Your existing lender has to agree to do a short-refi, but if they do then it is certainly possible with a new FHA mortgage. Requirements are explained in detail at http://www.hud.gov/offices/adm/hudclips/letters/mortgagee/files/10-23ml.pdf however the bullet points are:
1. Your new loan amount needs to be within FHA loan limits - which for Saint Joseph County Indiana is $271,050.
2. The homeowner must be current on the existing mortgage to be refinanced
3. The existing first lien holder must write off at least 10 percent of the unpaid principal balance
4. The refinanced FHA-insured first mortgage must have a loan-to-value ratio of no more than 97.75 percent (so if your home appraises for $250,000 then you could get a new FHA loan amount of $244,375)
One item to note, is that the program allows for a 2nd mortgage up to 115% of the home's value (called combined loan-to-value, or CLTV for short). So the current mortgage lender can convert the portion of your loan over the amount needed for FHA financing into a 2nd mortgage, and it's permissible per the loan program.
Not a lot of lenders offer it though, so it is a tough find.
FHA's regular refinance program will do the same - it will have all of the 4 requirements above except for #3, and you cannot put a 2nd mortgage on the home over 97.75% doing what you'd be doing.
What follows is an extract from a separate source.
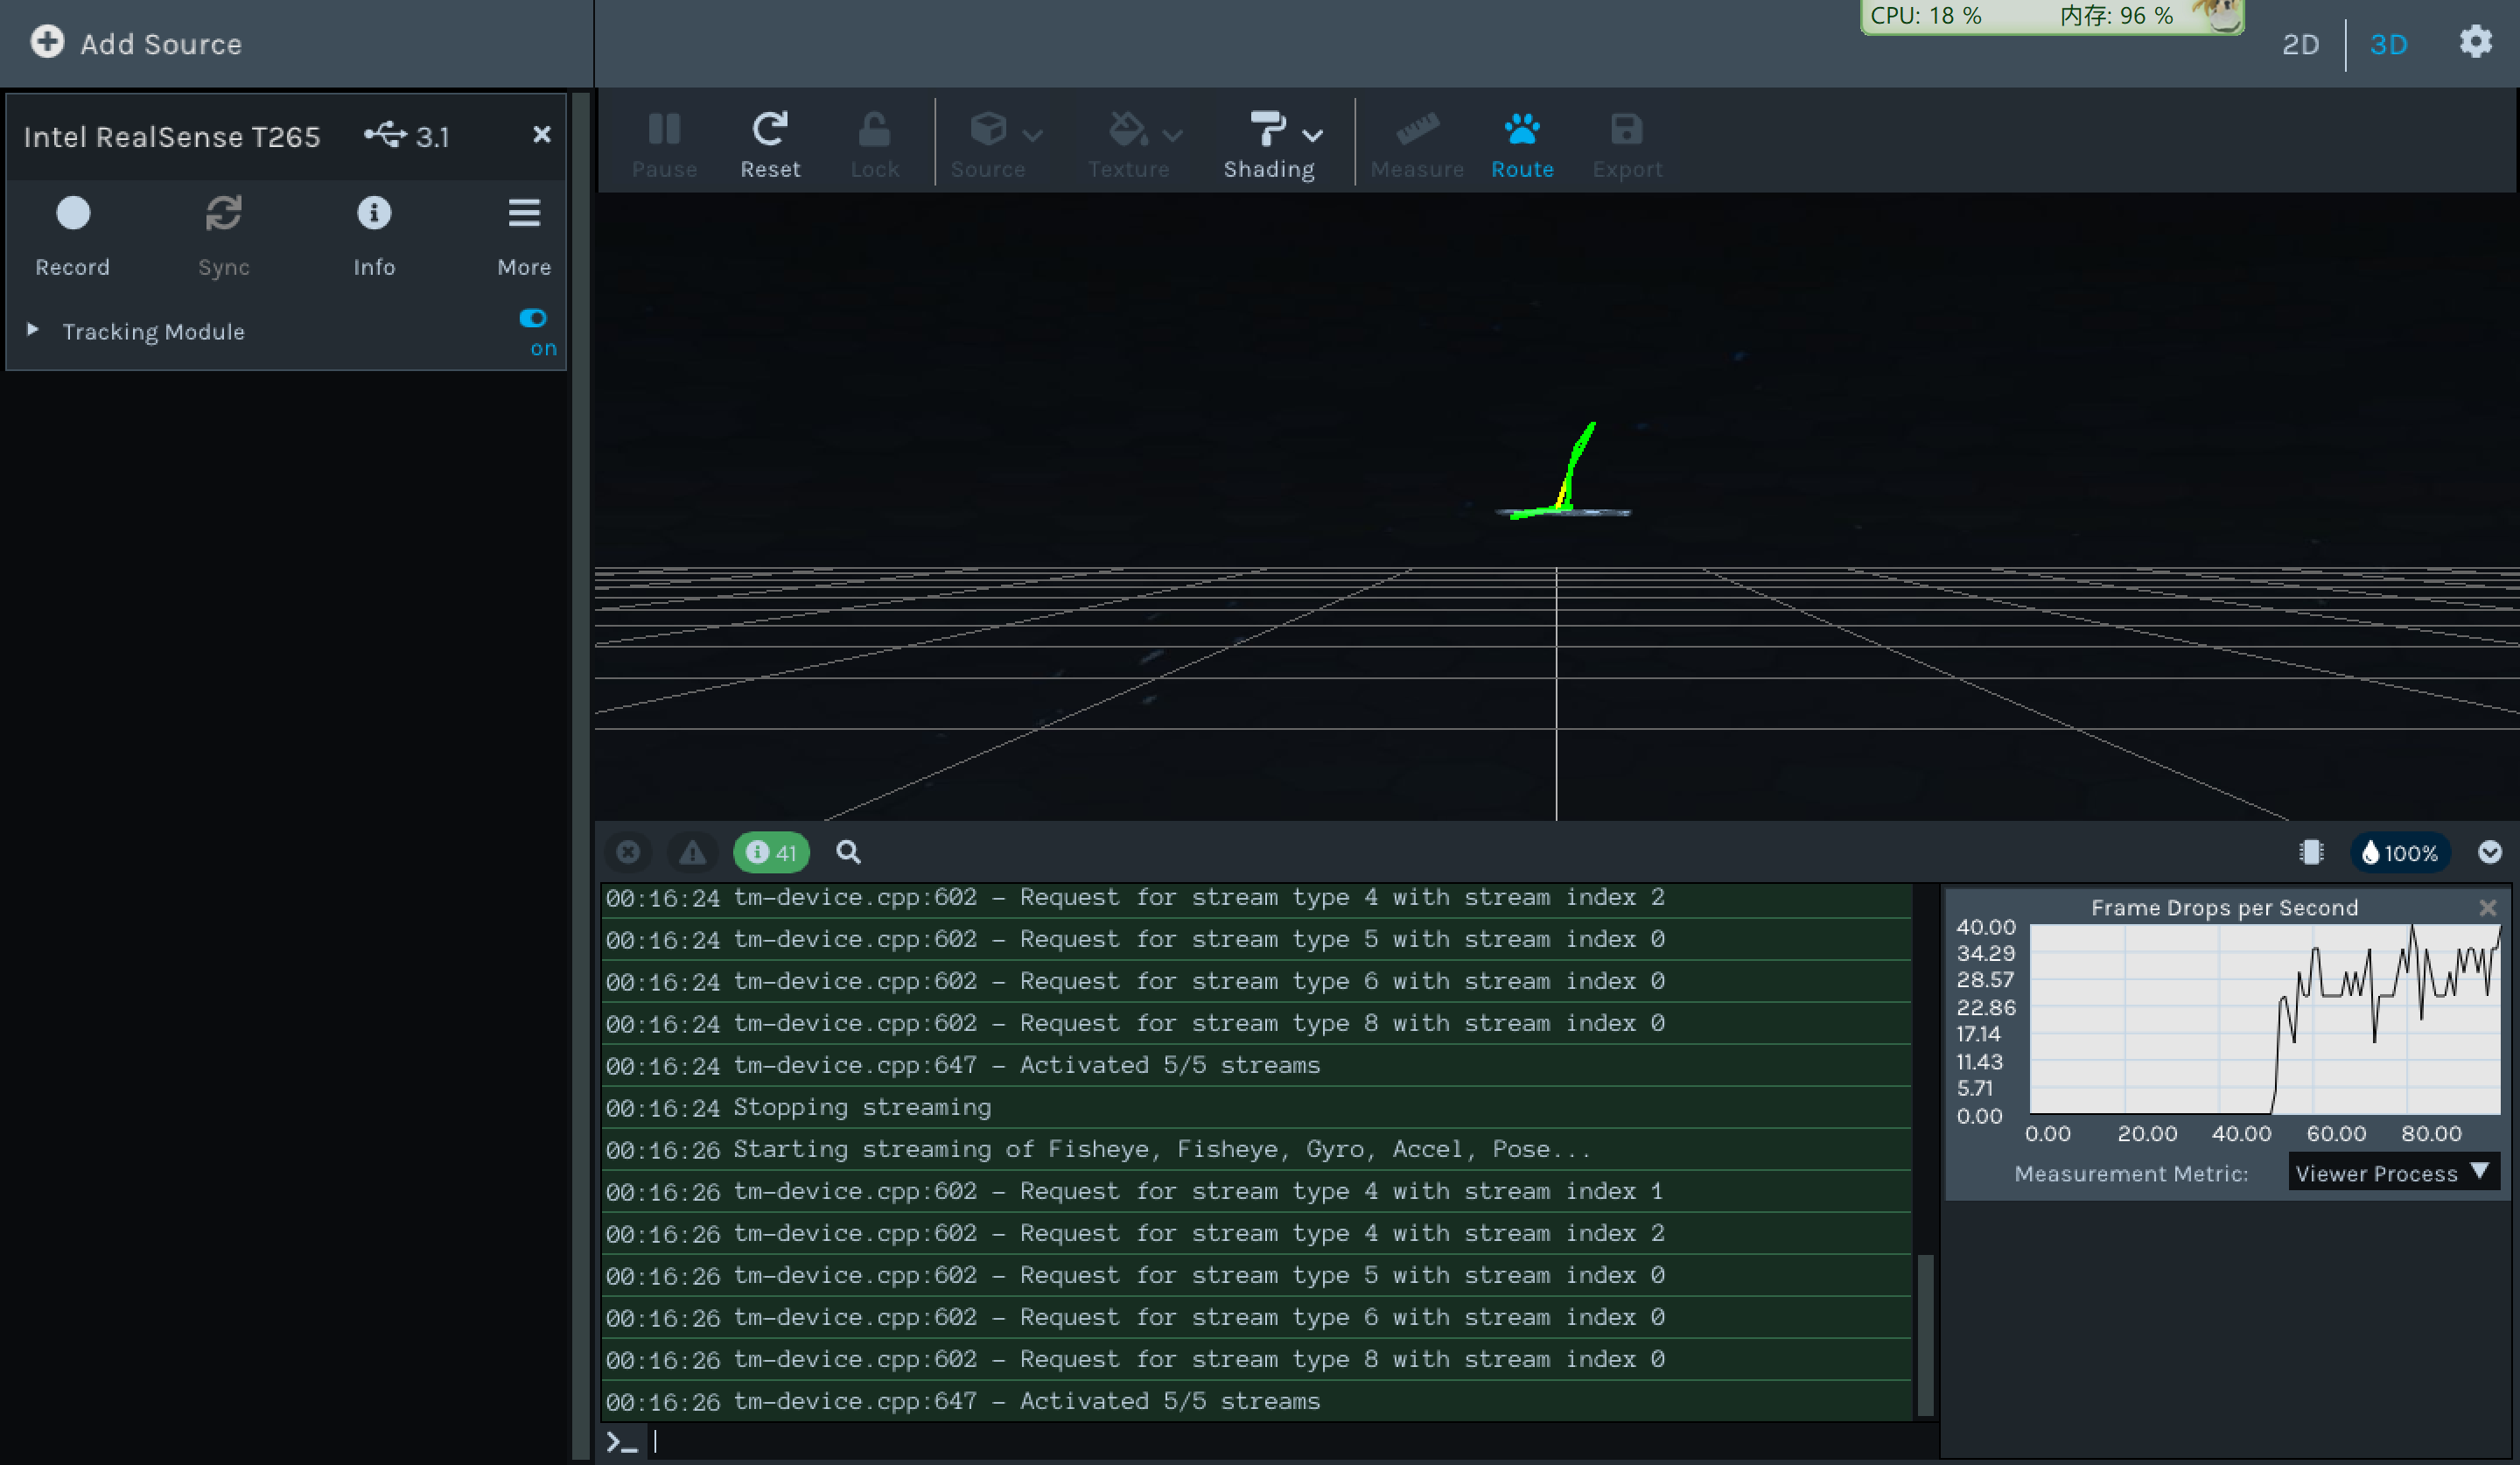Click the settings gear icon
The width and height of the screenshot is (2520, 1465).
pos(2475,42)
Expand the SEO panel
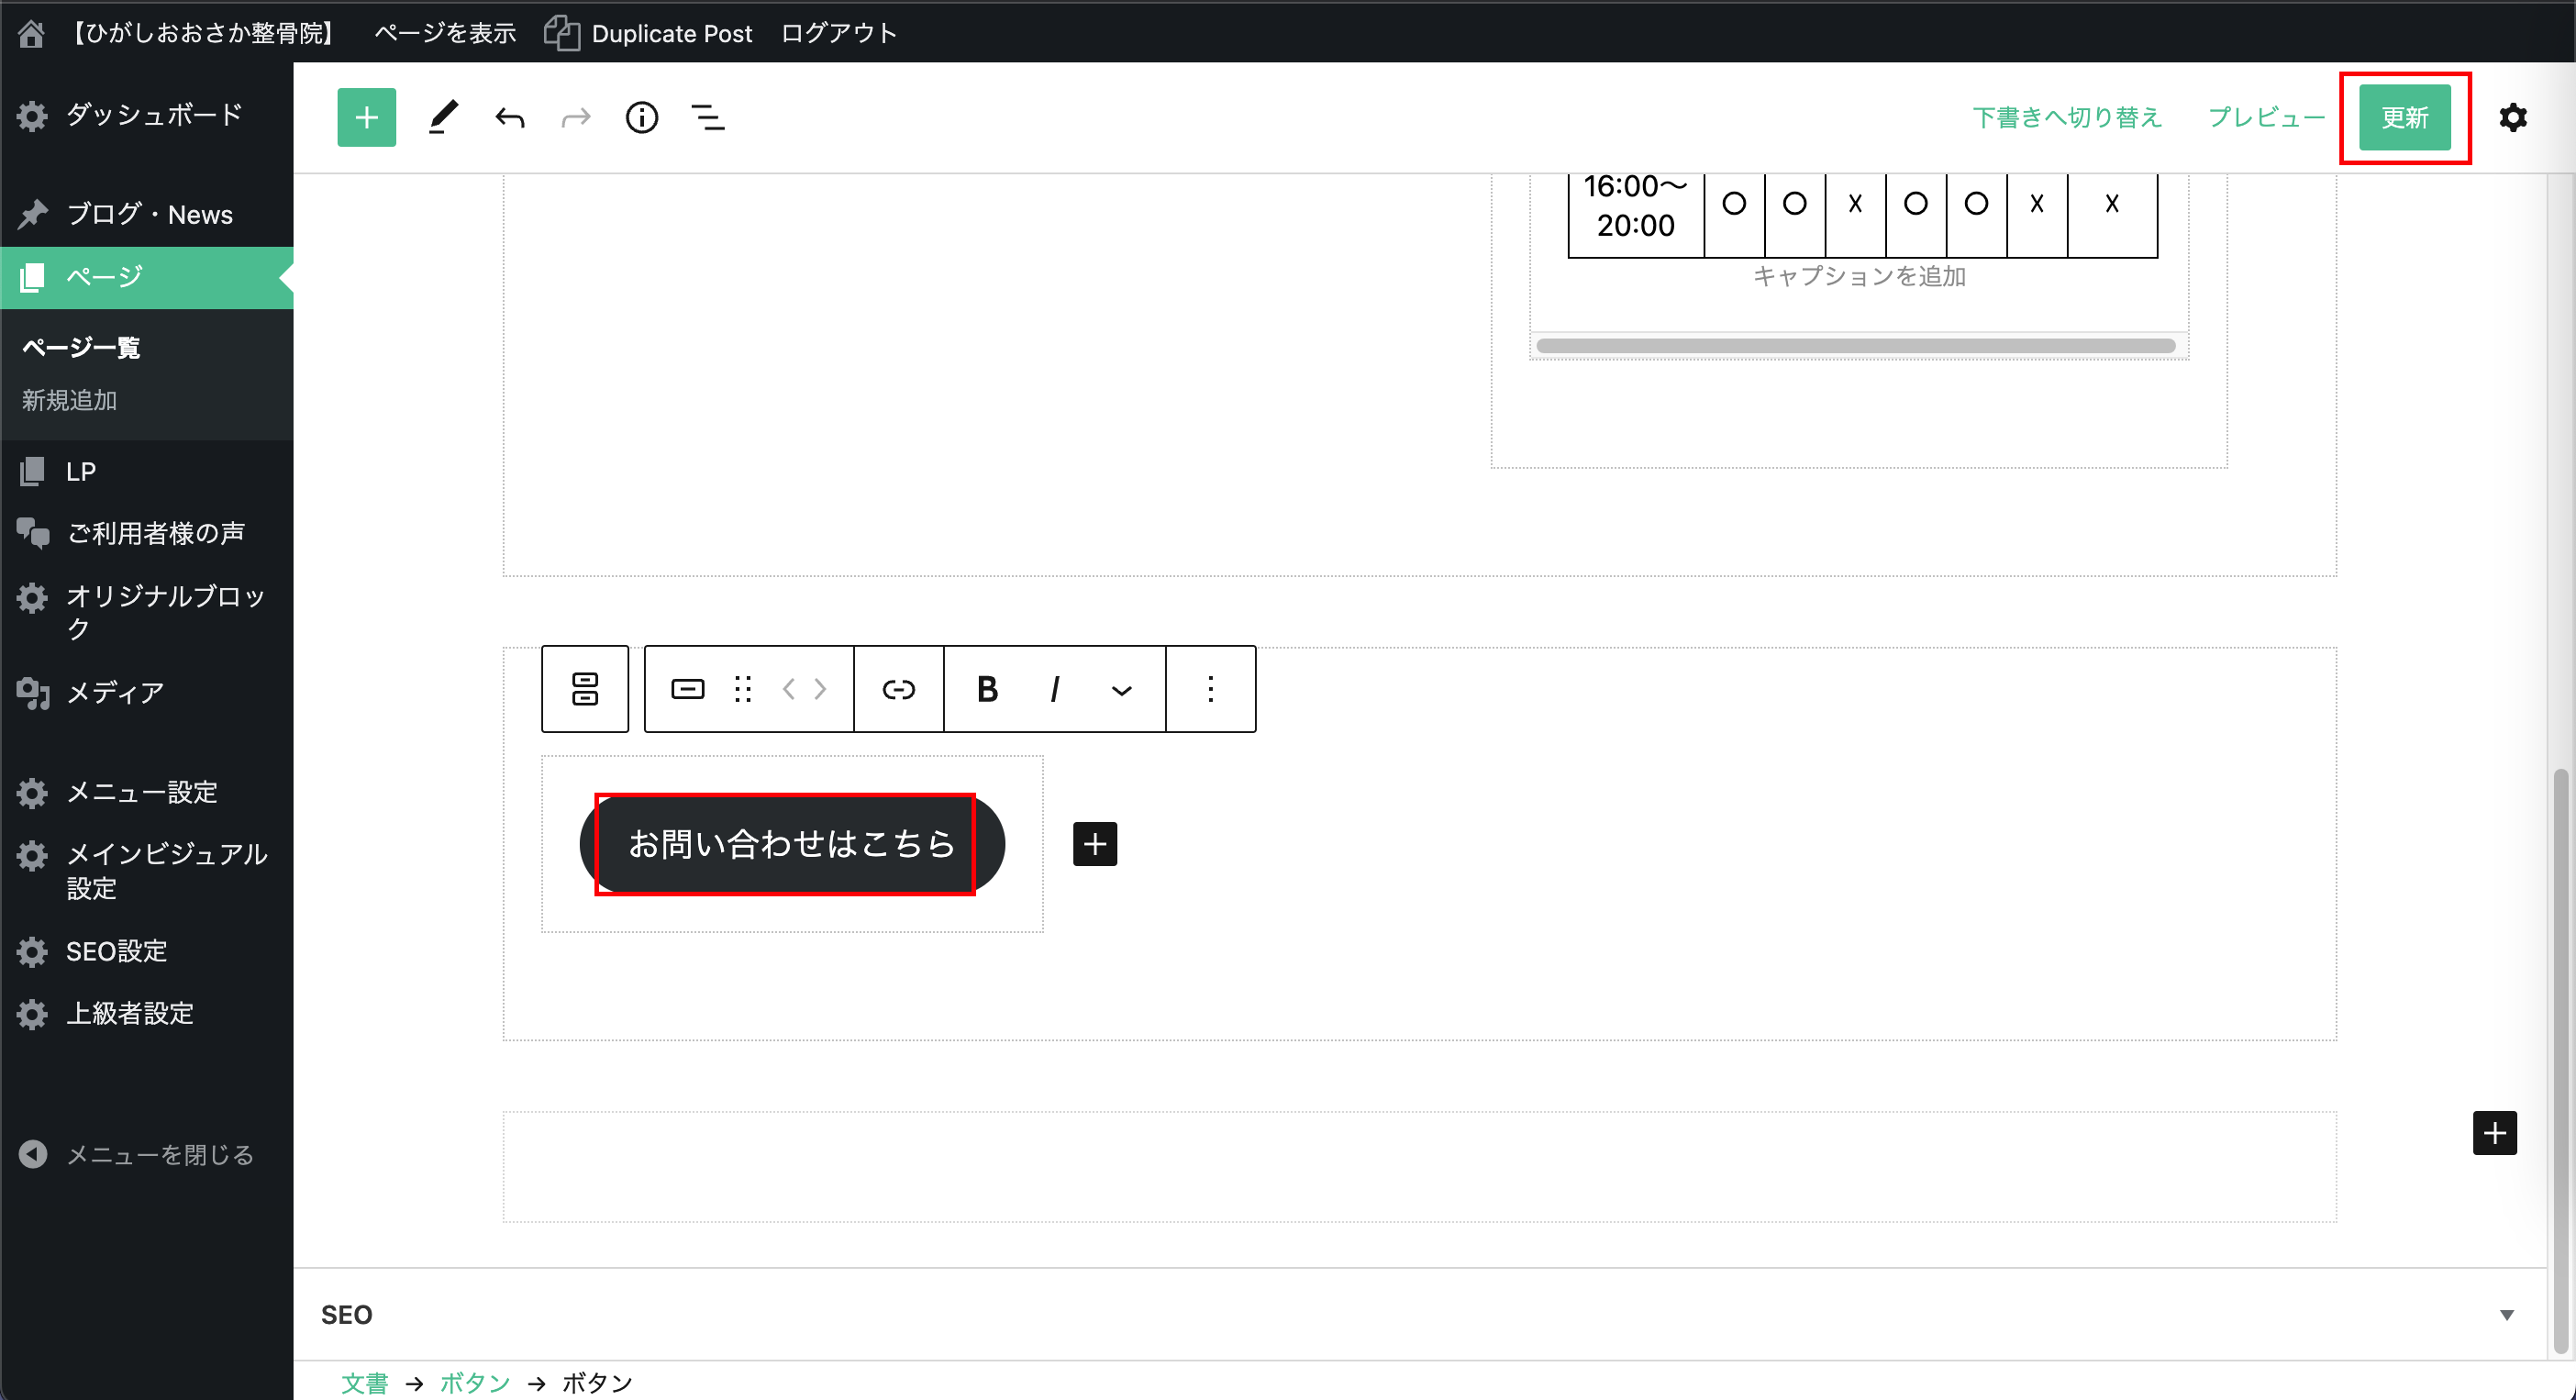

See http://www.hud.gov/offices/adm/hudclips/letters/mortgagee/files/10-24ml.pdf for those requirements on maximum CLTV when you are refinancing with FHA. More lenders are doing that, including us.
Scott's advice is spot on when trying to get your existing lender to accept a short-payoff. It is very similar to doing a short-sale, so a review of your current situation as well as the reason you are looking/need to do a short refinance will be considered.